Item position entries

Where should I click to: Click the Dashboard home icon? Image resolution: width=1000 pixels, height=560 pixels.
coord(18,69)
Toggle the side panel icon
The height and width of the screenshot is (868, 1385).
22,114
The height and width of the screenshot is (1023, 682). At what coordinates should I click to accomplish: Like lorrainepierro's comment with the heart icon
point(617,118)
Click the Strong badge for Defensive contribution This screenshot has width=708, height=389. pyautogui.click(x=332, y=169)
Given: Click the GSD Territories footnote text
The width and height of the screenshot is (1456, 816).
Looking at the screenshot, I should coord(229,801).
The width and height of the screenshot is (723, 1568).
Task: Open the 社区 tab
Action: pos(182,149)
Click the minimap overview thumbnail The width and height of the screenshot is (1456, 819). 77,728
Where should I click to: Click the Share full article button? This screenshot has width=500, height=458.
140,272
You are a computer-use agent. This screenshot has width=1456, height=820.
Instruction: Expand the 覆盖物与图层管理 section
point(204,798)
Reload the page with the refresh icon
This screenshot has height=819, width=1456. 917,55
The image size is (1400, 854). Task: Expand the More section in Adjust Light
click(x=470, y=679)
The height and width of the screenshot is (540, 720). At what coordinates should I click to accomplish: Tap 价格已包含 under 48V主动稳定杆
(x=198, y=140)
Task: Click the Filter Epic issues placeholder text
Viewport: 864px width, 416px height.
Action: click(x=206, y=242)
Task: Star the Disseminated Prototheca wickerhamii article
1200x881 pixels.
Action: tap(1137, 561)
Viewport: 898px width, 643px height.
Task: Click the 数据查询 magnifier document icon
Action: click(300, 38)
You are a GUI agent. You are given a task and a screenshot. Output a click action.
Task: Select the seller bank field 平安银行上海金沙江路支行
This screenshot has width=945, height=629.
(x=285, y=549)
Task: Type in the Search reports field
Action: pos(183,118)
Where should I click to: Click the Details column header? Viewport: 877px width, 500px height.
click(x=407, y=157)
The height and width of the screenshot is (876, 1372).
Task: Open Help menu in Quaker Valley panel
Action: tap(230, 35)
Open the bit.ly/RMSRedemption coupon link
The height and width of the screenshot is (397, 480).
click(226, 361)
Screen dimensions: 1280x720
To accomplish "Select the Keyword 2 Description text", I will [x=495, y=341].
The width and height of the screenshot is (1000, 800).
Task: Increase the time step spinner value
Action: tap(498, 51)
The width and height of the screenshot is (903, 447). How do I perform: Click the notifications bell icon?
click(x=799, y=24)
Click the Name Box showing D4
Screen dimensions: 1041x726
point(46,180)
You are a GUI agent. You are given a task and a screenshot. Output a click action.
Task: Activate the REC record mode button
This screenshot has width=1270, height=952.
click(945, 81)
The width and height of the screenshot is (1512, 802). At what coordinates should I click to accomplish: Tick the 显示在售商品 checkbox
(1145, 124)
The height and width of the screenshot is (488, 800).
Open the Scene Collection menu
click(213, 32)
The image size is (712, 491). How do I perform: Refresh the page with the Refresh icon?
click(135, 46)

### PROBLEM DETAILS
Write out all of the records above again, word for word and line for line.

### ANSWER TO THIS PROBLEM
Where should I click to: Click the Dashboard home icon? Image resolution: width=1000 pixels, height=560 pixels.
coord(18,69)
Toggle the side panel icon
The height and width of the screenshot is (868, 1385).
22,114
The height and width of the screenshot is (1023, 682). At what coordinates should I click to accomplish: Like lorrainepierro's comment with the heart icon
point(617,118)
Click the Strong badge for Defensive contribution This screenshot has width=708, height=389. pyautogui.click(x=332, y=169)
Given: Click the GSD Territories footnote text
The width and height of the screenshot is (1456, 816).
Looking at the screenshot, I should coord(229,801).
The width and height of the screenshot is (723, 1568).
Task: Open the 社区 tab
Action: pos(182,149)
Click the minimap overview thumbnail The width and height of the screenshot is (1456, 819). 77,728
Where should I click to: Click the Share full article button? This screenshot has width=500, height=458.
140,272
You are a computer-use agent. This screenshot has width=1456, height=820.
Instruction: Expand the 覆盖物与图层管理 section
point(204,798)
Reload the page with the refresh icon
This screenshot has height=819, width=1456. 917,55
The image size is (1400, 854). Task: Expand the More section in Adjust Light
click(x=470, y=679)
The height and width of the screenshot is (540, 720). At what coordinates should I click to accomplish: Tap 价格已包含 under 48V主动稳定杆
(x=198, y=140)
Task: Click the Filter Epic issues placeholder text
Viewport: 864px width, 416px height.
Action: click(x=206, y=242)
Task: Star the Disseminated Prototheca wickerhamii article
1200x881 pixels.
Action: tap(1137, 561)
Viewport: 898px width, 643px height.
Task: Click the 数据查询 magnifier document icon
Action: click(300, 38)
You are a GUI agent. You are given a task and a screenshot. Output a click action.
Task: Select the seller bank field 平安银行上海金沙江路支行
This screenshot has width=945, height=629.
(x=285, y=549)
Task: Type in the Search reports field
Action: pos(183,118)
Where should I click to: Click the Details column header? Viewport: 877px width, 500px height.
click(x=407, y=157)
The height and width of the screenshot is (876, 1372).
Task: Open Help menu in Quaker Valley panel
Action: tap(230, 35)
Open the bit.ly/RMSRedemption coupon link
The height and width of the screenshot is (397, 480).
click(226, 361)
Screen dimensions: 1280x720
To accomplish "Select the Keyword 2 Description text", I will [x=495, y=341].
The width and height of the screenshot is (1000, 800).
Task: Increase the time step spinner value
Action: tap(498, 51)
The width and height of the screenshot is (903, 447). How do I perform: Click the notifications bell icon?
click(x=799, y=24)
Click the Name Box showing D4
Screen dimensions: 1041x726
point(46,180)
You are a GUI agent. You are given a task and a screenshot. Output a click action.
Task: Activate the REC record mode button
This screenshot has width=1270, height=952.
click(945, 81)
The width and height of the screenshot is (1512, 802). At what coordinates should I click to accomplish: Tick the 显示在售商品 checkbox
(1145, 124)
The height and width of the screenshot is (488, 800).
Open the Scene Collection menu
click(213, 32)
The image size is (712, 491). How do I perform: Refresh the page with the Refresh icon?
click(135, 46)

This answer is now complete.